According to Equation (39), the average axial speed of the piped carriage can be expressed as

$$V_{az}=\sqrt{\frac{B_2^2{U}_{av}^2}{4A_2^2}-\frac{C_2{U}_{av}^2}{A_2}+\frac{4{\tau }_{bz}{d}_c{l}_c\pi +4{\mu }_z{F}_n+4{\tau }_{vz}{h}_v{l}_v}{A_1\pi b^2{D}_c^2}}$$

(40)

From Equations (31) and (40), the average axial speed of the piped carriage was strongly influenced by several factors like the average axial velocity of the pipe fluid, the diameter ratio of the piped carriage, the length of the barrel, the placement angle of the guide vane, the height of the guide vane, the length of the guide vane, and the flow resistance coefficient in the near-wall areas of the pipeline. This motion models were of vital significance for the analysis of the average axial speed of the piped carriage in Section 6.1.

2.4. Rotating Characteristics

The guide vanes caused circumferential rotation motion of the piped carriage under the action of the pipe fluid. In the steady stage, the piped carriages rotated at a uniform speed in the circumferential direction. Therefore, a moment balance equation was established as

$$M_{\theta }=M_{\tau }+M_f$$

(41)

where M_θ was the moment generated by the circumferential force of the fluid thrust acting on the guide vanes; M_τ was the moment generated by the circumferential shear stress acting on the sidewall of the barrel; M_f was the moment generated by the rolling frictional resistance between the universal balls and the inner wall of the conveying pipes.

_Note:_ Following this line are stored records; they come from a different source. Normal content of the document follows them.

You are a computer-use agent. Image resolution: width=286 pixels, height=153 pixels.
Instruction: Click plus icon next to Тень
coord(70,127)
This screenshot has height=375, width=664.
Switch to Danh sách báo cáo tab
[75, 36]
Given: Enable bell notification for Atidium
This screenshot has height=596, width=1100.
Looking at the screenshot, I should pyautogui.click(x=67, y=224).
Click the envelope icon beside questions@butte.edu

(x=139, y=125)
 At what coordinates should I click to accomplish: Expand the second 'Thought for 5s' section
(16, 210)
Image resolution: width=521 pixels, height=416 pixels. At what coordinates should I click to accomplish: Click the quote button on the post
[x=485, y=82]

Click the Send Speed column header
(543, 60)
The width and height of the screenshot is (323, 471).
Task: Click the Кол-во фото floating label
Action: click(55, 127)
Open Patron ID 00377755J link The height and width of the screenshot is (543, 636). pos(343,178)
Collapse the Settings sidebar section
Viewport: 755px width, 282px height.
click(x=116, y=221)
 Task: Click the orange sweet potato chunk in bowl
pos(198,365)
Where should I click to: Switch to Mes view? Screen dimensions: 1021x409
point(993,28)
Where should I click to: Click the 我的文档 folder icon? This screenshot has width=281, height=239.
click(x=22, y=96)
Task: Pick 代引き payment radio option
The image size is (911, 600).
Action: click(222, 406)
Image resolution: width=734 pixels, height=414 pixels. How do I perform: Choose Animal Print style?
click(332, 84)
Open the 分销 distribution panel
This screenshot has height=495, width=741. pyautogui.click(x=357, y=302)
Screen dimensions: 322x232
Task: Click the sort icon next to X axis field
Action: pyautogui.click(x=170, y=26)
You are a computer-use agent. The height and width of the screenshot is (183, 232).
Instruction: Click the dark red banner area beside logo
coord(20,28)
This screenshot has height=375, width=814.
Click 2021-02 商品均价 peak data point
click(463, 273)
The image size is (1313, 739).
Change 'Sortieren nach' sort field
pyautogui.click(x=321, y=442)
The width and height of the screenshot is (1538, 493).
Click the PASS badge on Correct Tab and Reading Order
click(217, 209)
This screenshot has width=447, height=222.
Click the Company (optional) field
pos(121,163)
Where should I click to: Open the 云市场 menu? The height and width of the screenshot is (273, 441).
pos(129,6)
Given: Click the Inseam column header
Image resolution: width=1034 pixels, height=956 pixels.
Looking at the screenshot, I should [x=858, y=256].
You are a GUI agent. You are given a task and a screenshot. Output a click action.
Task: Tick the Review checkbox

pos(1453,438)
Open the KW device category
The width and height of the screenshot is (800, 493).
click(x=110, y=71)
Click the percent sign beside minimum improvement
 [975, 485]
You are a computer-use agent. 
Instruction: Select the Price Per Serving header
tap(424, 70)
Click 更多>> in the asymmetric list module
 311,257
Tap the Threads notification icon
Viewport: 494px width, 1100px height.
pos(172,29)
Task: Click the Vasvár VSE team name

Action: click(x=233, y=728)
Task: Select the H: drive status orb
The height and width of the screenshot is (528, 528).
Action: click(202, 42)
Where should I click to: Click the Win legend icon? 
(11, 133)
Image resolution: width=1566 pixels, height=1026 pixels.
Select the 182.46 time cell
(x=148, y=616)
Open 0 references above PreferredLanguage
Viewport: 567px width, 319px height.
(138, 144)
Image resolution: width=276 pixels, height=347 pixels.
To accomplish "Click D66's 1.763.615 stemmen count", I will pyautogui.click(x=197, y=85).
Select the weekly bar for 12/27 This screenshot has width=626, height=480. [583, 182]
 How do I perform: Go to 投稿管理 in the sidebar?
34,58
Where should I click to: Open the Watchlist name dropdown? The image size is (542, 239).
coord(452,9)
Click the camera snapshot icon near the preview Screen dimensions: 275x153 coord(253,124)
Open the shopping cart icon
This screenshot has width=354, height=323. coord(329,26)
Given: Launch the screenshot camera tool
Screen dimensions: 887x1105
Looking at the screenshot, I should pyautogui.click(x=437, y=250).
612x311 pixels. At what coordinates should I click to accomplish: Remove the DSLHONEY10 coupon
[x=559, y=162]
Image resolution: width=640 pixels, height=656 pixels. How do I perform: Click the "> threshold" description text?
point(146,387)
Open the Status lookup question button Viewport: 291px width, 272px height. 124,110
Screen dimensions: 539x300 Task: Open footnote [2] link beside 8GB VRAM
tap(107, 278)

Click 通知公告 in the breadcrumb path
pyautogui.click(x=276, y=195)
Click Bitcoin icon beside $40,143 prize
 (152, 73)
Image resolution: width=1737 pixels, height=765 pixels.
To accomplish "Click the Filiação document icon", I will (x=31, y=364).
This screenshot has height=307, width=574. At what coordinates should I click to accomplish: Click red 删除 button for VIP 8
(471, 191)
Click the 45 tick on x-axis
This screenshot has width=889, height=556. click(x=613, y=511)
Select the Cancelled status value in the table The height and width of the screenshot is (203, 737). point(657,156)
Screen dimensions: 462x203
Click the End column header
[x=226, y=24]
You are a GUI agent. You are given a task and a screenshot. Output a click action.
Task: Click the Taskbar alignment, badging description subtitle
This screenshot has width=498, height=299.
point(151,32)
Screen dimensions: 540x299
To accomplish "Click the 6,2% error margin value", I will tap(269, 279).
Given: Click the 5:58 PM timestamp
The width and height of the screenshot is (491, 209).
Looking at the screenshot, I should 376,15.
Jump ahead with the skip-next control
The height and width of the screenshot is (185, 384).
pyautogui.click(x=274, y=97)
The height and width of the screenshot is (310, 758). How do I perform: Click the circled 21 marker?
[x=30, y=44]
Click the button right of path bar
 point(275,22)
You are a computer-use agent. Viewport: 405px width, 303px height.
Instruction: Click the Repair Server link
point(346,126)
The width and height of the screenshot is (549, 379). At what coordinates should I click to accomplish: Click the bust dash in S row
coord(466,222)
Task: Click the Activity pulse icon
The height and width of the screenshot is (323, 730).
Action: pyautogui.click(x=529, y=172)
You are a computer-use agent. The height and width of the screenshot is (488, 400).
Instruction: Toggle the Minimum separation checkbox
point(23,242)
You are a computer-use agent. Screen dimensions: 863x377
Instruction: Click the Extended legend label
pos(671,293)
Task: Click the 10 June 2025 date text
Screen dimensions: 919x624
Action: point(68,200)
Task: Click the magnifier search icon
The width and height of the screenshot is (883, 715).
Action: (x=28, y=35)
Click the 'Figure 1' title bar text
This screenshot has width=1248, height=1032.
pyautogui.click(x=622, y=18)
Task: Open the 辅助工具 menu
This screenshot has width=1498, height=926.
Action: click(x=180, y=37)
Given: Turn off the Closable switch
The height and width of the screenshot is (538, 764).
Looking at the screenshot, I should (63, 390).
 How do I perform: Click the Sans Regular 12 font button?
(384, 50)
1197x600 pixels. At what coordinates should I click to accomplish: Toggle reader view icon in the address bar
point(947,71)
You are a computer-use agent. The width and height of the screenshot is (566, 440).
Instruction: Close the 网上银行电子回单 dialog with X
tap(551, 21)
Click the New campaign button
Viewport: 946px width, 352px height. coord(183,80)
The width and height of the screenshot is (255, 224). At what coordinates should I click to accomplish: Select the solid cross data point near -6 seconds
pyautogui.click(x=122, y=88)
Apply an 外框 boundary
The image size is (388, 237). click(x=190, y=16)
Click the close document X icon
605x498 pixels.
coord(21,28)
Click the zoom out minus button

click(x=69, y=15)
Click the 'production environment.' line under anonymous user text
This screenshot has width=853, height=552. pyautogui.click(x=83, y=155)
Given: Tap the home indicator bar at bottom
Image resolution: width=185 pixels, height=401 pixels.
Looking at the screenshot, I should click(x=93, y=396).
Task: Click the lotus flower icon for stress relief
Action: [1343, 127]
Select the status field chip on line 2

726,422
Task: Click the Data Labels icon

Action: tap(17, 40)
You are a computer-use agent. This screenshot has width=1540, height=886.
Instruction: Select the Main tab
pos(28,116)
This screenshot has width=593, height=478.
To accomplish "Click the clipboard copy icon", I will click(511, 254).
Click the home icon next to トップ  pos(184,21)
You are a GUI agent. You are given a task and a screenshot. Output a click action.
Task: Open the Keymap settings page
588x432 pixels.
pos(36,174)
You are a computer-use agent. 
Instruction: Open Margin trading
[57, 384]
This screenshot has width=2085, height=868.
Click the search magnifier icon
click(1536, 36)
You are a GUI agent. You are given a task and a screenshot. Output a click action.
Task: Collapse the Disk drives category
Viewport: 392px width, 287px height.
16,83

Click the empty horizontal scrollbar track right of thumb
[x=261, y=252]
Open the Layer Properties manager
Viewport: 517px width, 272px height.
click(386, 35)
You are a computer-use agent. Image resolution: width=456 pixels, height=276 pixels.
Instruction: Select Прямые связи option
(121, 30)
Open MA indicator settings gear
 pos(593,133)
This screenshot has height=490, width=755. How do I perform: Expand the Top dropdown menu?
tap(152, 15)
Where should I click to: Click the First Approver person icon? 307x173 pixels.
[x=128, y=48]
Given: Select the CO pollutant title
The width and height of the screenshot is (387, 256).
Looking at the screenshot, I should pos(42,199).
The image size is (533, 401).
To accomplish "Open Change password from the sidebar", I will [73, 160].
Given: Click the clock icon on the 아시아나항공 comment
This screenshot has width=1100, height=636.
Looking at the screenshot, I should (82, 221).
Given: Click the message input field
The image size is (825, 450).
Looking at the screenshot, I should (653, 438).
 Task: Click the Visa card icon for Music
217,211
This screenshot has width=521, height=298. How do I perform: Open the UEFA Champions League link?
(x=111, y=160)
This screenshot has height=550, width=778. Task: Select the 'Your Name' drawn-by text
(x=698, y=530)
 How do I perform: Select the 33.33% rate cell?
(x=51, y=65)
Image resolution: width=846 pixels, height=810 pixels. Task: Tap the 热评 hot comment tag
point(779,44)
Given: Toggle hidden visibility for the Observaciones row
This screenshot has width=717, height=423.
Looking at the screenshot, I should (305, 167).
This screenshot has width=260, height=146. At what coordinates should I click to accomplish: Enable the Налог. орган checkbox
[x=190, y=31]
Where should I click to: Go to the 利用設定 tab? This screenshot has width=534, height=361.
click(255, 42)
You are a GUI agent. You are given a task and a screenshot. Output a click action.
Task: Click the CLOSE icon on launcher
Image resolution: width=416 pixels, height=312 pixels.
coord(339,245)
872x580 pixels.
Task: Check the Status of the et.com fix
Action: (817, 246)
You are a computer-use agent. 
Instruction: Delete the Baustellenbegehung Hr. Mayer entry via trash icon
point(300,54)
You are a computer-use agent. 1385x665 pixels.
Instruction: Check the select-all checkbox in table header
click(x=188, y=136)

According to Equation (5), the moment generated by the circumferential force of the fluid thrust acting on the guide vanes can be expressed as

$$M_{\theta }=N{R}_{v\theta }{L}_R=\frac{N\psi C_{\theta }sin{\phi }_v{l}_v{h}_v{\left(U_{av}-V_{az}\right)}^2{L}_R}{2}$$

(42)

where N was the number of the guide vanes; L_R was the distance from the action point to the pipe axis.

According to Equation (4), the moment generated by the circumferential shear stress acting on the sidewall of the barrel can be expressed as

$$M_{\tau }={\tau }_{b\theta }{A}_{cx}\frac{d_c}{2}=\frac{{\lambda }_b\rho {\left(V_{a\theta }-U_{s\theta }\right)}^2\pi d_c^2{l}_c}{16}$$

(43)

where A_cx was lateral areas of the barrel.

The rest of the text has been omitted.